***** EXTRACTED INFORMATION

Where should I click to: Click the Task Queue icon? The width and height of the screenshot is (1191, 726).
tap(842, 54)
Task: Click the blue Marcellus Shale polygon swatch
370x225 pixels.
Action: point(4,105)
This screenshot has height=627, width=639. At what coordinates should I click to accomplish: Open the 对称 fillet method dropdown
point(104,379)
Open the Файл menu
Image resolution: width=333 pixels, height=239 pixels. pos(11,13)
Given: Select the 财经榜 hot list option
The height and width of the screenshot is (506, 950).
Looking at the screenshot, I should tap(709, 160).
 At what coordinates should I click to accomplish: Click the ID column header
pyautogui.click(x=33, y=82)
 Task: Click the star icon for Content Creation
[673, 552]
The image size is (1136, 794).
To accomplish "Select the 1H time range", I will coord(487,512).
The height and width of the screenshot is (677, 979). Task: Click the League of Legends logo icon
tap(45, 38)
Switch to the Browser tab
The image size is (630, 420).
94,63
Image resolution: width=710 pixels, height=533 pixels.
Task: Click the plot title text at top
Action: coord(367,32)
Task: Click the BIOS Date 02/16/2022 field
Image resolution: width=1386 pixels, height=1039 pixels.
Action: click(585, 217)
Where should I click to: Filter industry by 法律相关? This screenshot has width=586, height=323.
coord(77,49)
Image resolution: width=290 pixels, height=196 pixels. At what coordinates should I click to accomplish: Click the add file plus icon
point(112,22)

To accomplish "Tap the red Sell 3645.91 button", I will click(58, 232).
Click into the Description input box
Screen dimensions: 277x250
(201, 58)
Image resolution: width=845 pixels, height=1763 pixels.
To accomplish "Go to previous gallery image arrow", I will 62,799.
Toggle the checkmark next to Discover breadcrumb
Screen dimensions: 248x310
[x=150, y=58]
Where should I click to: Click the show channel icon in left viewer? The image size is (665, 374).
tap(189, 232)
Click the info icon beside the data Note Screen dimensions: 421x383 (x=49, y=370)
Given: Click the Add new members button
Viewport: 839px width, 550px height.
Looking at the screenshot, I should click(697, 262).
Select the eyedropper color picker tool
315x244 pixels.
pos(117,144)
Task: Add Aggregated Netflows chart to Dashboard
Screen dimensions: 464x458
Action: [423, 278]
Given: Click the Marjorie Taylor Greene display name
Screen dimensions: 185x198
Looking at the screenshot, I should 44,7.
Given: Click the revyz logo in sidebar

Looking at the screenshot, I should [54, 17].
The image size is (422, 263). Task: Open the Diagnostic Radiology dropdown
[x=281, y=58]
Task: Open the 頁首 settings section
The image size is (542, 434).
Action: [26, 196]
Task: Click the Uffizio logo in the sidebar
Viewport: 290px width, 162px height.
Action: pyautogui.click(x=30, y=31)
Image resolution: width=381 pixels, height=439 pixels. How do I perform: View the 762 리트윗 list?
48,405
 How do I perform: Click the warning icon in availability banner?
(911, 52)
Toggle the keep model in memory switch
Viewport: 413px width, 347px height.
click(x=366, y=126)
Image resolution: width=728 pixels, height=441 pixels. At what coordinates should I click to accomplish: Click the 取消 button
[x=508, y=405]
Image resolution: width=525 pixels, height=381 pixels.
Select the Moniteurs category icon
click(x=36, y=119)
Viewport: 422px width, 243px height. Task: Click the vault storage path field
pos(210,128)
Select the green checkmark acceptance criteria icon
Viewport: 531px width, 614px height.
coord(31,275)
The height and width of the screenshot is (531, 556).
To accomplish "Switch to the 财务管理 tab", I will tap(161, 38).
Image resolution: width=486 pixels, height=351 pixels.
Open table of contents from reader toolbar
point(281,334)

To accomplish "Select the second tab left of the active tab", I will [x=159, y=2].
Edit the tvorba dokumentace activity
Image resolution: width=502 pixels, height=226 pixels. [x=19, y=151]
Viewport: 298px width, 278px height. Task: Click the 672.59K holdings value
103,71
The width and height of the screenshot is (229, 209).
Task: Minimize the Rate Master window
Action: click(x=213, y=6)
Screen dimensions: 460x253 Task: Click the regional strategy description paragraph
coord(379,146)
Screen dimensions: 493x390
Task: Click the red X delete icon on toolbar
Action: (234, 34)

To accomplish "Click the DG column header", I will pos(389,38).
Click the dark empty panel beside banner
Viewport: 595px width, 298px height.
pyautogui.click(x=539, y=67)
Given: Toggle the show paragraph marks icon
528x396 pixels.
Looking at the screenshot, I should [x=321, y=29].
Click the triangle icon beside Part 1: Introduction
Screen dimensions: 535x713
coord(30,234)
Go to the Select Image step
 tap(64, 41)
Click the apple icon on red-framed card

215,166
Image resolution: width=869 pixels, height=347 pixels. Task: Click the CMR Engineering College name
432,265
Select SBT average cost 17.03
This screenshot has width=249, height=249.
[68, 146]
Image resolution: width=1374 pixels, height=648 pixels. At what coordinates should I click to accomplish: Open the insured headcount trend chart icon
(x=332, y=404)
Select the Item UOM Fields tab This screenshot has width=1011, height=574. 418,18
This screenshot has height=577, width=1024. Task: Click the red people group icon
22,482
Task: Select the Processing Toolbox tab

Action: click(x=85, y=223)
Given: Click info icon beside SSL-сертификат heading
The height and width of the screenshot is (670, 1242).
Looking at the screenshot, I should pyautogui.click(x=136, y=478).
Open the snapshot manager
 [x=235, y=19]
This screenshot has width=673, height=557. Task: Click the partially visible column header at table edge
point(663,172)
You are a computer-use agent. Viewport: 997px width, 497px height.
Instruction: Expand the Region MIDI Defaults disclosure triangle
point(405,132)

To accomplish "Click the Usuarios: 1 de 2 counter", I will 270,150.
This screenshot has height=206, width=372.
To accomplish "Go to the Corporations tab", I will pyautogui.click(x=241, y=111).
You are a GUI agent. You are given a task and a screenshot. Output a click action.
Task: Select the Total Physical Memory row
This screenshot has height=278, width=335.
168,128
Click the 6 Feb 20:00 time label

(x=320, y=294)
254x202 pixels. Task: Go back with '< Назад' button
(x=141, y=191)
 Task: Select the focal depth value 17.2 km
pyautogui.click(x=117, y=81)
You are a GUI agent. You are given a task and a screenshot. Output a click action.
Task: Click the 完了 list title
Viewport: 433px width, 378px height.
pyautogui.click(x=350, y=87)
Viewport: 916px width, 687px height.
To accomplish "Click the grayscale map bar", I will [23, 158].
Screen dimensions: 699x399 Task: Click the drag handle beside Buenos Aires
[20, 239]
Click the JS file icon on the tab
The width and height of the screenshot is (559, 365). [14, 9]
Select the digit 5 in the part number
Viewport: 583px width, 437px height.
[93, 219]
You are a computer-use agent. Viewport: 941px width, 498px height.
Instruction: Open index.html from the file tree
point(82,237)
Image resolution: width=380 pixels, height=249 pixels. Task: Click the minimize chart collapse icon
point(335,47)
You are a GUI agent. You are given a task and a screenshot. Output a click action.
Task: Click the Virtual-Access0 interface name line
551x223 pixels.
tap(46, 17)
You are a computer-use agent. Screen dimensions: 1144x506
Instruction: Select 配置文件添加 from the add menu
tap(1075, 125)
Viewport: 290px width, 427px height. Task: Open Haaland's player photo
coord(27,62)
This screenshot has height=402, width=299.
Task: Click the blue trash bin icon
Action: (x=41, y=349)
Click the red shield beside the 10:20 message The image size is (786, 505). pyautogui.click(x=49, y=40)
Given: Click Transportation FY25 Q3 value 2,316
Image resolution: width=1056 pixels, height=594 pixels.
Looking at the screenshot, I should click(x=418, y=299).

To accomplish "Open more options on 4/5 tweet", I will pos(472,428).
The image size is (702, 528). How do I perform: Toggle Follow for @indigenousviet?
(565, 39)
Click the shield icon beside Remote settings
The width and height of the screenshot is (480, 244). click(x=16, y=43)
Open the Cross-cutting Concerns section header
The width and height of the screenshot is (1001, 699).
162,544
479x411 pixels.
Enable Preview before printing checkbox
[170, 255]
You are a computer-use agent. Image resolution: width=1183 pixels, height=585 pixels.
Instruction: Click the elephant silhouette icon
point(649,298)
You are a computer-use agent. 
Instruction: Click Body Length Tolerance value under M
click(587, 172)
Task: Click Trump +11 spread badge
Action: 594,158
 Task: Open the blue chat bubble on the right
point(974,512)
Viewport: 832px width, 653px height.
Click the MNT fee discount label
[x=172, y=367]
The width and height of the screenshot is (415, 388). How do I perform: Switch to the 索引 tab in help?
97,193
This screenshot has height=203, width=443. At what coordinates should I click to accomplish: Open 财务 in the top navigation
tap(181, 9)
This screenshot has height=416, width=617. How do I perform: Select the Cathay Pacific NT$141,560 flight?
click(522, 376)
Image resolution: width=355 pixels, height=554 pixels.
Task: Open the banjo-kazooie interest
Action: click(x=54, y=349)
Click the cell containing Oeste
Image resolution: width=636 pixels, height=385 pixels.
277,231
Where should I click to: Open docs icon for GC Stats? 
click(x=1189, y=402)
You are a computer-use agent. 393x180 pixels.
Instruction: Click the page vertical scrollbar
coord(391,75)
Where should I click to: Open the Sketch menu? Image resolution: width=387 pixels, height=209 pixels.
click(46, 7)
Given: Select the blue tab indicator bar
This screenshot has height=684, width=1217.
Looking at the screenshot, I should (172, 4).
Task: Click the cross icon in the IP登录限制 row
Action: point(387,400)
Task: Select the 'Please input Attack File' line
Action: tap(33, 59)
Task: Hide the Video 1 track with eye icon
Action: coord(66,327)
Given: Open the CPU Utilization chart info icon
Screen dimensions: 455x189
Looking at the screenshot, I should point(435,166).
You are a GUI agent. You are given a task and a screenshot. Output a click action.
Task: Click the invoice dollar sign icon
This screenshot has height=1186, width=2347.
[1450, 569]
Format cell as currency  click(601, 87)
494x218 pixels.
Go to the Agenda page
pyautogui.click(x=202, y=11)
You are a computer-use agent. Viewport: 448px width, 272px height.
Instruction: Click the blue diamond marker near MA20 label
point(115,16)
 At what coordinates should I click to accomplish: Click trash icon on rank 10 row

**********

● **ASSIGNMENT**
Reproduce verbatim only the segment of the listing bounded by the line containing "Image resolution: width=1056" and the line containing "You are a computer-use agent. Image", with both boundary lines included.

● **ANSWER BOX**
Image resolution: width=1056 pixels, height=594 pixels.
Looking at the screenshot, I should click(x=418, y=299).

To accomplish "Open more options on 4/5 tweet", I will pos(472,428).
The image size is (702, 528). How do I perform: Toggle Follow for @indigenousviet?
(565, 39)
Click the shield icon beside Remote settings
The width and height of the screenshot is (480, 244). click(x=16, y=43)
Open the Cross-cutting Concerns section header
The width and height of the screenshot is (1001, 699).
162,544
479x411 pixels.
Enable Preview before printing checkbox
[170, 255]
You are a computer-use agent. Image resolution: width=1183 pixels, height=585 pixels.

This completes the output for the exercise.